Alessio Di Bernardo, Raffaele D’Alessandro e Francesco Tedesco sono i nomi dei tre carabinieri accusati  dalla Procura di Roma di omicidio preterintezionale nei confronti di Stefano Cucchi, 31 anni. Secondo il procuratore Giuseppe Pignatone e il sostituto procuratore Giovanni Musarò la notte del 15 ottobre 2009 con “schiaffi, pugni e calci, provocarono  una rovinosa caduta con impatto al suolo in regione sacrale” .

A otto anni dalla sua morte, dopo  tre processi e una pronuncia al processo di appello che aveva assolto tutti gli imputati, la procura chiede quindi di aprire un nuovo procedimento sulla morte del geometra romano.

“Non lo so come sarà la strada che ci aspetta –  dichiara soddisfatta Ilaria Cucchi – sicuramente  si parlerà  della verità, ovvero dell’omicidio di mio fratello Stefano.”

Si apre, dunque, un nuovo capitolo in questa contrastata vicenda. Cucchi venne arrestato dai tre carabinieri nella notte tra il 15 e il 16 ottobre del 2009  perché  in possesso  di 29 grammi di hashish, cocaina e antiepilettici. Venne portato alla Caserma Appia di Roma e lì, sarebbe stato  violente percosse fino a essere trasportato all’ospedale Pertini, dove morì sette giorni dopo. Con la chiusura  dell’inchiesta bis (aperta nel novembre del 2014) i tre carabinieri  torneranno in aula. Sarebbe stato il pestaggio la causa prima del decesso proprio secondo quanto  scritto  nella ricostruzione del sostituto procuratore Giovanni Musarò  che parla di  “tumefazioni ed ecchimosi, lesioni personali con esiti permanenti” e “una rovinosa caduta con impatto al suolo”.

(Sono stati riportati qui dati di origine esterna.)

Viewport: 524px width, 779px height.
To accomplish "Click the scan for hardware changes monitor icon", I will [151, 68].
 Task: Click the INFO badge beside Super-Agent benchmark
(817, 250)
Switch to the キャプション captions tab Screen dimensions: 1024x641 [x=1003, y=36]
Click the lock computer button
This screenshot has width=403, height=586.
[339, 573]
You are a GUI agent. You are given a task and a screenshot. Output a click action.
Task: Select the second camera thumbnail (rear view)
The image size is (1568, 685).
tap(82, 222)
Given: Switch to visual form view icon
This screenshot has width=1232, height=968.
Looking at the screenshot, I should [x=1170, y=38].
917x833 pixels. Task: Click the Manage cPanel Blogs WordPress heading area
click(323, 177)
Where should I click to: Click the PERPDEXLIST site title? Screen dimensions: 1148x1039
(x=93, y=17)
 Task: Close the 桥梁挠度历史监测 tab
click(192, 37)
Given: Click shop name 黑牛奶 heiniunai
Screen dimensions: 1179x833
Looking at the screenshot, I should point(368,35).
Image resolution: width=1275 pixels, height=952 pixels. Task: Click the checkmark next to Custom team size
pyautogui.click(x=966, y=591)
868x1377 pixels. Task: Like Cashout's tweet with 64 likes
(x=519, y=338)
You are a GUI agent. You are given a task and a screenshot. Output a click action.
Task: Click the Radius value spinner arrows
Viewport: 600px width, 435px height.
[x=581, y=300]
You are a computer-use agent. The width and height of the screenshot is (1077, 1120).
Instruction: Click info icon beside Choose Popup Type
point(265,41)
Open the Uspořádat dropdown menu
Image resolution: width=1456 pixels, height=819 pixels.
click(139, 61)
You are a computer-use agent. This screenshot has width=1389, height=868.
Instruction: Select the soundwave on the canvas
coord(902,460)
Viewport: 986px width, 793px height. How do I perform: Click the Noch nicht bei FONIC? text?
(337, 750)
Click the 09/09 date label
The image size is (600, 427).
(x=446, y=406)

Nel precedente processo erano state accusate (poi  assolte) dodici persone. Sei medici, tre infermieri e tre guardie carcerarie. I capi d’imputazione erano: abbandono d’incapace, abuso d’ufficio, favoreggiamento, falsità ideologica, lesioni e abuso di potere.

In un articolo   Giuliano Pisapia, ex sindaco di Milano, recensiva il libro di Carlo Bonini (Il corpo del reato, Feltrinelli), volume  dedicato alla morte di Stefano Cucchi. Un testo, in cui ovviamente manca di questa nuova notizia, ma che dà conto dei depistaggi, dell’omertà, delle bugie, degli atti falsificati del tentativo (in parte riuscito) di accusare la polizia penitenziaria. In questi otto anni dalla morte del geometra romano, fino a oggi –  dicono le sentenze dei processi non c’erano colpevoli. “Nessun responsabile – scrive Pisappia – per una morte così atroce.”

“Sembra un thriller, e invece è la storia vera di un ragazzo che, se solo fossero stati rispettati i suoi diritti, le garanzie che la nostra Costituzione e i nostri codici prevedono come “inviolabili”, sarebbe ancora vivo e potrebbe confermare quella verità che, solo ora, sta faticosamente emergendo”.